**Extract provided**
+ + +

A similar algae bloom erupted in the Caloosahatchee River on the gulf coast. It, too, was blamed on pollution, which last month spread into the J.N. "Ding" Darling National Wildlife Refuge on Sanibel Island.

"It's an ecological disaster for both estuaries," said Kevin Henderson of the St. Lucie River Initiative.

The culprits: the state and federal officials in charge of managing Lake Okeechobee.

When heavy rains push the water level in Lake Okeechobee too high, state and federal officials dump millions of gallons of lake water into the rivers.

But that water is full of pollutants, especially nutrients that can fuel algae blooms. The lake is 730 square miles in size but only 9 feet deep, and some of the bottom has 3 feet of nutrient-packed ooze.

The five hurricanes that swept through South Florida during the past two years stirred up the polluted ooze, creating what one federal official described as "a chocolate mess."

State and federal officials knew when they dumped that chocolate mess into the two rivers, there would be dire consequences, said Carol Ann Wehle, executive director of the South Florida Water Management District, the state agency in charge of the lake.

+ + +

**Aim 1**
Repeat the passage of the Lake Okeechobee article from "When heavy rains" to "into the rivers." word for word.
The lines of data that follow are unrelated to the Lake Okeechobee article.

**Lines of data**
+ + +

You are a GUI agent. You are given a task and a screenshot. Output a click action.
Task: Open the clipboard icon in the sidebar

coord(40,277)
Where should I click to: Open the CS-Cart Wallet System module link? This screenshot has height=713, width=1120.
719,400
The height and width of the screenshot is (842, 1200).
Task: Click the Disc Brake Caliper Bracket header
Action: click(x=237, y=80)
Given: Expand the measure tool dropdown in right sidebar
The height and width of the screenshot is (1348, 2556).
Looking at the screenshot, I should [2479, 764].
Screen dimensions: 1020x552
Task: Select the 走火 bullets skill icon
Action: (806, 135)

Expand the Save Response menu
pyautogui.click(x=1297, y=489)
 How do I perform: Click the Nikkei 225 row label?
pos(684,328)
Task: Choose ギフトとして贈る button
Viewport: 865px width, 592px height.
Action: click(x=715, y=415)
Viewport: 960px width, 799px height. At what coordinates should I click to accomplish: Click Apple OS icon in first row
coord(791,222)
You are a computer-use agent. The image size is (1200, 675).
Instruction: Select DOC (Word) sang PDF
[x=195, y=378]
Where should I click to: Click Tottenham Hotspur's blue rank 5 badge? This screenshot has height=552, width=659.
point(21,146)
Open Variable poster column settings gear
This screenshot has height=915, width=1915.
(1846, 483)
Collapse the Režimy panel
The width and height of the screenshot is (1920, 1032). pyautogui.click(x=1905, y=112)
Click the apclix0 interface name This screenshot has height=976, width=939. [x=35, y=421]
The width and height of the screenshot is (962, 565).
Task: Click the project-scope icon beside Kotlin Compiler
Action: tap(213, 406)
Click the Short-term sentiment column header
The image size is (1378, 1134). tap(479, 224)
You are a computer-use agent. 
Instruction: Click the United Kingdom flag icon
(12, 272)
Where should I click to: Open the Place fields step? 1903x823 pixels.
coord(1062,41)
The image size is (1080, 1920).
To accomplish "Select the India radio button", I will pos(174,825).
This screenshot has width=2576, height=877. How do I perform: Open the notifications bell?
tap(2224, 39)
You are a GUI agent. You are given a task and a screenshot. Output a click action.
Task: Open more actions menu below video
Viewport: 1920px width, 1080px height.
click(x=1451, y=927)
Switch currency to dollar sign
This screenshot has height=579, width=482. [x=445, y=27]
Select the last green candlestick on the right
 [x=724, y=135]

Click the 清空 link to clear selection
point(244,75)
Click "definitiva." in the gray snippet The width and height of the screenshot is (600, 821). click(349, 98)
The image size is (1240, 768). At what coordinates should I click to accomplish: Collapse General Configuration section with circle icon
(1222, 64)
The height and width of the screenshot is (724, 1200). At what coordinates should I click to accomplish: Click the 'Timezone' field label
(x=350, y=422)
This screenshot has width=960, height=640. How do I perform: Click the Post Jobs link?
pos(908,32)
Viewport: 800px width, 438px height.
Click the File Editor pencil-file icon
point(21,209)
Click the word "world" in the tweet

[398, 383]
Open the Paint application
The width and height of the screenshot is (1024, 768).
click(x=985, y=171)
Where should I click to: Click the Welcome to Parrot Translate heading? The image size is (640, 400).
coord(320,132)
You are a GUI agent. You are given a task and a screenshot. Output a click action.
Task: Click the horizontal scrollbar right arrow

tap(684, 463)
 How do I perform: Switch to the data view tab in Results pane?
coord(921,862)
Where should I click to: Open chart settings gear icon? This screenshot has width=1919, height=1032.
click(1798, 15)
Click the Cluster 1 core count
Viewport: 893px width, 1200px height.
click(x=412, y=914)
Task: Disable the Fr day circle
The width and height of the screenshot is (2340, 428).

+ + +

**Aim 2**
In the lines of data, from the line with "You are a computer-use agent. The" to the line with "The width and height of the screenshot is (1920, 1032).", change "panel" to "sidebar" and return only those lines with nothing else altered.

**Final answer 1**
When heavy rains push the water level in Lake Okeechobee too high, state and federal officials dump millions of gallons of lake water into the rivers.

**Final answer 2**
You are a computer-use agent. The image size is (1200, 675).
Instruction: Select DOC (Word) sang PDF
[x=195, y=378]
Where should I click to: Click Tottenham Hotspur's blue rank 5 badge? This screenshot has height=552, width=659.
point(21,146)
Open Variable poster column settings gear
This screenshot has height=915, width=1915.
(1846, 483)
Collapse the Režimy sidebar
The width and height of the screenshot is (1920, 1032). pyautogui.click(x=1905, y=112)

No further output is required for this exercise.